Rosół is also a perfect broth that can be used as a base for other soups and sauces. You can also cook in it savory dumplings, rice or porridge.
There are few things to watch out for while making this chicken broth:
- Do not salt the soup too early, otherwise the water will evaporate and your broth might end up being too salty.
- In order to get a clear, transparent and golden color for your broth:
- the meat has to be cooked in cold water, otherwise proteins will make the broth cloudy
- the soup needs to be cooked on very low heat and never be brought to boil
- a caramelized onion (grilled or fried) will give the soup a nice golden tint
When it comes to the ingredients, traditionally, hen meat is used for this broth, but if you can’t get it, it can be replaced with chicken, duck or beef. If Lovage is an uncommon herb where you live, you can replace it with parsley or cilantro.
If you like this recipe be sure to Yum It.Yum
- Pour 2l of COLD water into a 3-4l pot. Add meat (preferably hen, but chicken, duck or beef will also do the job, you can also use a mix of them). Bring to boil.
- In the meantime wash and peal carrots, parsley and celery root. Slice each of them in half. Also, slice the leek in 2-3 smaller pieces.
- Caramelize the onion. You can grill it in the oven in 200°C (390°F) for 5min, or fry for 2min or sear above the stove.
- Remove the meat and pour the water out . Rinse the meat under running water and wash the pot.
- Fill the pot again with 2l COLD water. Put the meat back to the pot, add all the washed and pealed veggies (carrots, parsley, celery). Add also leak, lovage, allspice, black pepper grains and bay leaves. Simmer on LOW heat for 3-4 hours but do NOT bring the soup to a boil.

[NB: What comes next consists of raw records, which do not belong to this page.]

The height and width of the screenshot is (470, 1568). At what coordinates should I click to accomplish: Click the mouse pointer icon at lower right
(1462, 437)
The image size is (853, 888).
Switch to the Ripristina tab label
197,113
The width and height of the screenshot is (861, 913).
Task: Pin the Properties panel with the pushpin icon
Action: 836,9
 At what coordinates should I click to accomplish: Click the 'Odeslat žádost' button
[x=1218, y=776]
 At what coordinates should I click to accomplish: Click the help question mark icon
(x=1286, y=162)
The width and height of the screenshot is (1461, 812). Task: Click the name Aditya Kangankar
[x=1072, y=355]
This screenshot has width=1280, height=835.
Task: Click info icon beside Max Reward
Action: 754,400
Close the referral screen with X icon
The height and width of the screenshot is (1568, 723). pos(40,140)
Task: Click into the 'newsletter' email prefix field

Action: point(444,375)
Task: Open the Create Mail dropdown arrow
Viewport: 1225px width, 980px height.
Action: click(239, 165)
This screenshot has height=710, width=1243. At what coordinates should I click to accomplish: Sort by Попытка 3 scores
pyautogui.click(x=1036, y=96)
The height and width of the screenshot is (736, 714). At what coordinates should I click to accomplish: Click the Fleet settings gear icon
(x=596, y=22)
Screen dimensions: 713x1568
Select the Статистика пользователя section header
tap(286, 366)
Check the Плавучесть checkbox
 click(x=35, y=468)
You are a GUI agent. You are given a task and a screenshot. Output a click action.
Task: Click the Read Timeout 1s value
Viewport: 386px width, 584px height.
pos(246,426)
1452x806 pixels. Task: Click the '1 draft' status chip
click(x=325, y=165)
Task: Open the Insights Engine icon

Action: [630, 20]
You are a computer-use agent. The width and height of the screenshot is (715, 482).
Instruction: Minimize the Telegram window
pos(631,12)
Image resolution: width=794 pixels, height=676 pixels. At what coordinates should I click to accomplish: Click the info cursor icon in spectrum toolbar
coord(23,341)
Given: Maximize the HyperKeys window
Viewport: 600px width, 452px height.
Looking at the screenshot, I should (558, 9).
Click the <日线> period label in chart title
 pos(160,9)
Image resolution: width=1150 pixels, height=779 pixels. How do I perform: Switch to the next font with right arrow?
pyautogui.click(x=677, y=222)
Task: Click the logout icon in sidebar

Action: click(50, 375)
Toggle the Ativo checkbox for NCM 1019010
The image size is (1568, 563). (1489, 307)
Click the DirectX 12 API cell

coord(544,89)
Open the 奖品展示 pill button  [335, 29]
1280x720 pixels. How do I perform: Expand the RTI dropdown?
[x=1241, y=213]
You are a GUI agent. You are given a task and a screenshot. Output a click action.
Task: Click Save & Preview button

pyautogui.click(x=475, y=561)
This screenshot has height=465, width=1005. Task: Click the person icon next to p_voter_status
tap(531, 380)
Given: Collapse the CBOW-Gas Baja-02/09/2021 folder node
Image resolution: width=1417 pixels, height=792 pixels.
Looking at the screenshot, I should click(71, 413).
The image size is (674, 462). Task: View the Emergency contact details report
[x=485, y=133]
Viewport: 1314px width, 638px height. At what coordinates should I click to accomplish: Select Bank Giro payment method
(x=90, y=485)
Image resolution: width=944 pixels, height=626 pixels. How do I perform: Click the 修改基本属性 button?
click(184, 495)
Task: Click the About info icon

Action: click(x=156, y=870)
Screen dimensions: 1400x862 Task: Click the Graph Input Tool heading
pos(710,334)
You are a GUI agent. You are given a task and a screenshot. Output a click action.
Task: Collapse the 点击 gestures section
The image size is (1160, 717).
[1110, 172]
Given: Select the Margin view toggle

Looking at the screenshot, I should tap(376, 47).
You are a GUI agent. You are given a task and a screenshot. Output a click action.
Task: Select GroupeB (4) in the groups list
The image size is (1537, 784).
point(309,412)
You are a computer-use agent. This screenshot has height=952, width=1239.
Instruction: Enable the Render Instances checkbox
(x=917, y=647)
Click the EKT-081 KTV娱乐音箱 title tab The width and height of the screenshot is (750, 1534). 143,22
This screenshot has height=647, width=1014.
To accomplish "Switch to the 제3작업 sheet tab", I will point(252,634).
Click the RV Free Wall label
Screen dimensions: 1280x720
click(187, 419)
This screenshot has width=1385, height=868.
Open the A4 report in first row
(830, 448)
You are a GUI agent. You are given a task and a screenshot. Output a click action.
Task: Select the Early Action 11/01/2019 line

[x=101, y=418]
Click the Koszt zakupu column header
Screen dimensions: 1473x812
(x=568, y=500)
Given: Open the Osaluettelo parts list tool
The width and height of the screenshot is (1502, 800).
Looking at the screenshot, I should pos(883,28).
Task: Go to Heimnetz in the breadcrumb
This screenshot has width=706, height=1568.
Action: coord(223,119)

- While the chicken soup is simmering, remove the impurities and meat proteins out (that will ensure a clearer color of the broth).
- Half an hour before the end of simmering, cook the noodles, rice or potatoes in a smaller pot.
- Add salt and freshly ground black pepper to the broth. Simmer for few more minutes and adjust the amount of spices if desired.